Traversing a binary

Peter-Henry Mander erlang@REDACTED
Wed Sep 22 10:36:23 CEST 2004


Thanks everyone,

Method four is a worthy runner-up, and seems more generic way of parsing
binaries too. Thanks for the debate, it's been an eye-opener.

Pete.

P.s. for the record:

10> c(tc,[native]).   
{ok,tc}
11> tc:t().           
M1: {534026,5355}
M2: {502536,5355}
M3: {120267,5355}
M4: {174551,5355}
ok


On Wed, 22 Sep 2004 00:11:40 +0200
Erik Stenman <erik.stenman@REDACTED> wrote:

> 
> >I assume that a bignum is an integer bigger than the word size of the
> >machine (Correct me if i'm wrong). I don't think i can have a checksum
> >bigger than 4Gb. The biggest packet i may have is 64Kb (Because of ip).
> >So, in the worst case there would be 2^15 two byte pairs.
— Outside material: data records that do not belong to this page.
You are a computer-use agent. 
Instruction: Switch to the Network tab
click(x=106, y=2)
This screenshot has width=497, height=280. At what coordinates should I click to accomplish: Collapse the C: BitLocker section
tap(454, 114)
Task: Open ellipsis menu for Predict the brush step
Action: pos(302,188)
If all are
> >16#ffff that would add to 2^31, which fits in the 32 bits machine word.
> >
> >  
> >
> Unfortunately the tag-scheme used for Erlang takes some bits from the 
> integers (i think it is 4
> bits at the moment, but it is at least 2).
> With a limited packet size it might be that bignums are created very seldom.
> 
> >>   You could also traverse the binary without creating new sub-binaries, by
> >>   keeping
> >>   track of how many byte-pairs you have seen (N):
> >>    
> >>
> >That's something i hadn't think about. Seems a good idea.
> >  
> >
> 
> >I'll try it then. Maybe it's fast enough.
> >
> >  
> >
> If you compile to native code with hipe, then method 3 (in my small 
> benchmark file) seems to be the fastest.
> 
> /Erik


-- 
"The Tao of Programming
 flows far away 
 and returns 
 on the wind of morning."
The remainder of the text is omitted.